TV series like "Itaewon Class" (2020) and "Mystic Pop-up Bar" (2020), dramatized adaptations of popular web cartoon series with the same titles, are the most recent hits on the small screen.
The tried-and-true content also has been increasing its presence on the big screen, following the smash-hit fantasy series "Along with the Gods."
Directed by Yang Woo-suk, the action drama "Steel Rain 2: Summit," which was released in late July, is based on Yang's original web comic trilogy "Steel Rain" that centers on political and diplomatic affairs on the divided Korean Peninsula.
"Steel Rain 2" is about a fictional tripartite summit of the two Koreas and the United States. The leaders of the three countries are confined in a nuclear-powered submarine after a military coup in the North.
Director Yang has dramatized his webtoon into two films, following the first installment "Steel Rain" (2017), featuring a story of the two Koreas on a collision course to nuclear war after an attempted military coup in the North.
The two titles attracted a combined 6.25 million moviegoers in South Korea.
The upcoming homegrown science-fiction blockbuster "Space Sweepers" is another offspring of the webtoon-film collaboration.
Directed by Jo Sung-hee, the film features a group of space scavengers who hunt for debris to make money in the year 2092 in a fictional universe.
Its web-comic version was released in May, giving more detailed and deeper stories and episodes than the cinema edition, according to Kakao Page, a digital content platform.
In addition, an online cartoon was remade as an animated film. The horror-thriller animated film "Beauty Water," directed by Cho Kyung-hun, is based on the web-based horror cartoon "Strange and Weird."
It revolves around a girl who comes across mysterious water that enables her to change her appearance. She finds her life in danger while desiring to be the most beautiful woman in the world.

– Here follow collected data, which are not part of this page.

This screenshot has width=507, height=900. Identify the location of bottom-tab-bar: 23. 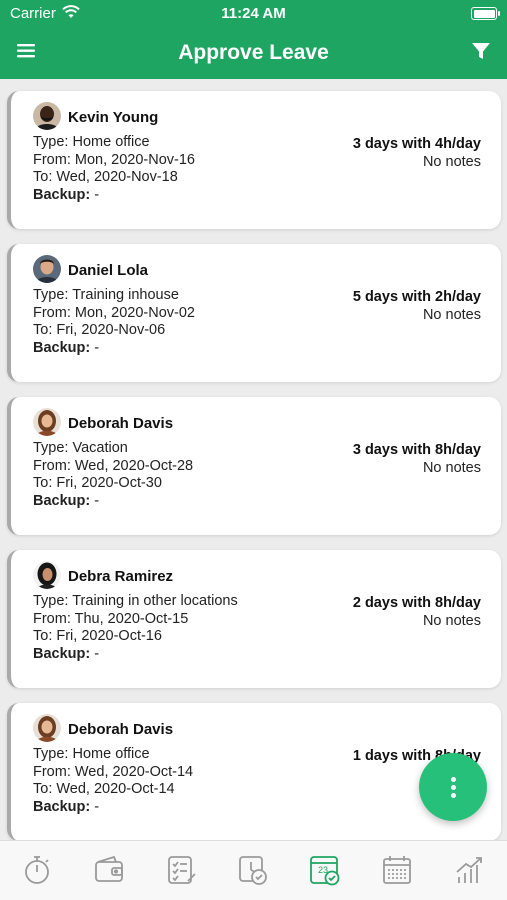
(254, 870).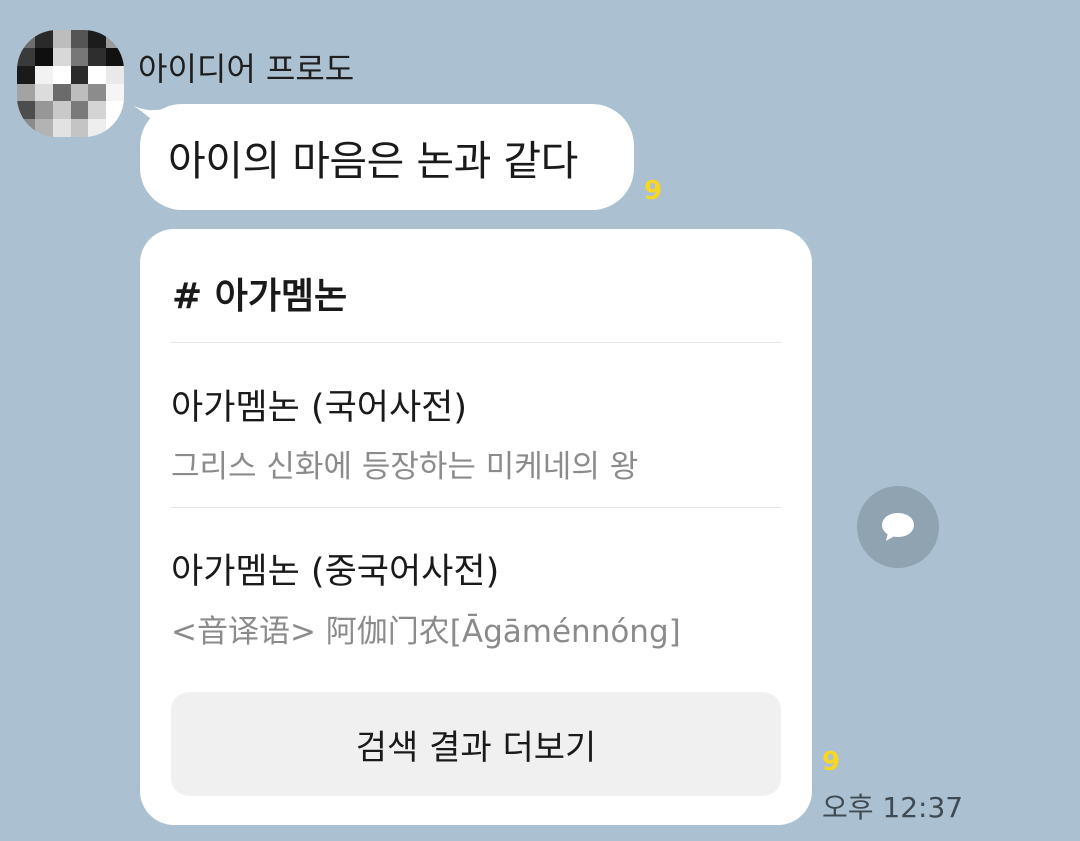  I want to click on dictionary-entry-korean: 아가멤논 (국어사전), so click(319, 404).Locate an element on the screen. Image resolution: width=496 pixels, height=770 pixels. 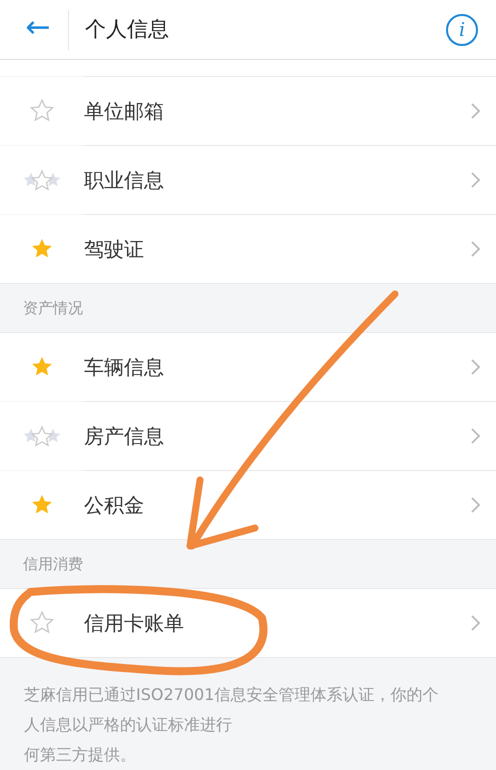
item-label: 信用卡账单 is located at coordinates (134, 624).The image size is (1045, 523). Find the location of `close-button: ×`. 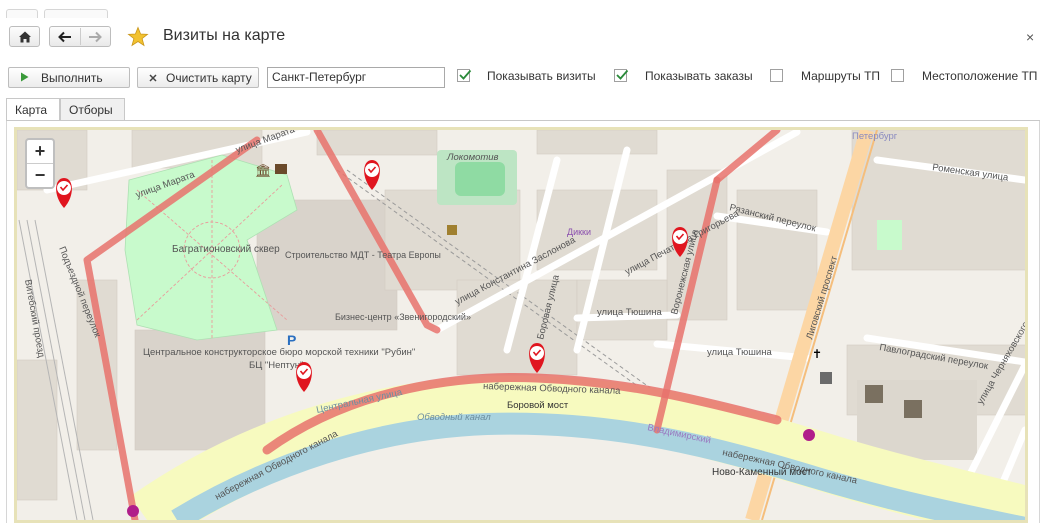

close-button: × is located at coordinates (1030, 37).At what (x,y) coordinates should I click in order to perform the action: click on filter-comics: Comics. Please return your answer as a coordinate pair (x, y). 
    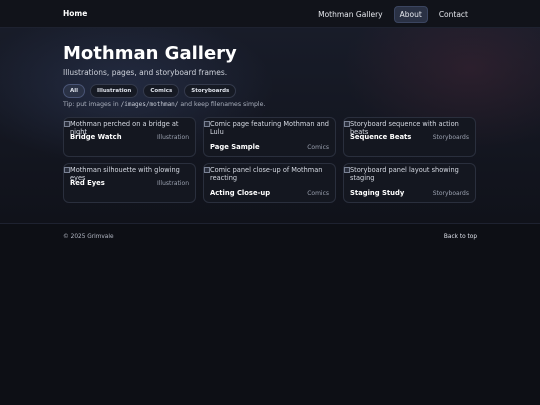
    Looking at the image, I should click on (162, 91).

The film was invited to the competition section of this year's Annecy International Animation Film Festival.
Global media giant Netflix, meanwhile, is also paying attention to Korean webtoon-based content.

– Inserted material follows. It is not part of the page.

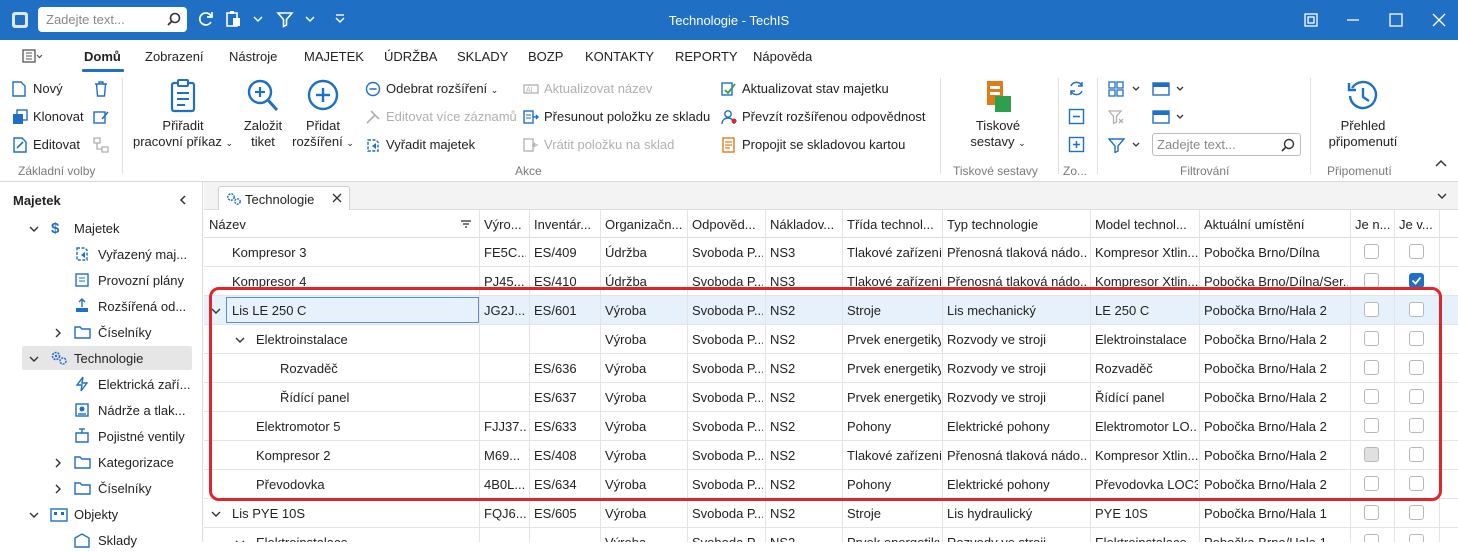 The width and height of the screenshot is (1458, 552). Describe the element at coordinates (353, 252) in the screenshot. I see `cell-nazev: Kompresor 3` at that location.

It said it has launched a project on the original series "All of Us Are Dead," by director Lee Jae-kyoo, an adaptation of a popular Korean web comics titled "Now at Our School."
It will also fund the horror show "Sweet Home," based on a famous web cartoon with the same title, with renowned director Lee Eung-bok, best known for his smash-hit TV series "Goblin: The Lonely and Great God" (2016) and "Mr. Sunshine" (2018).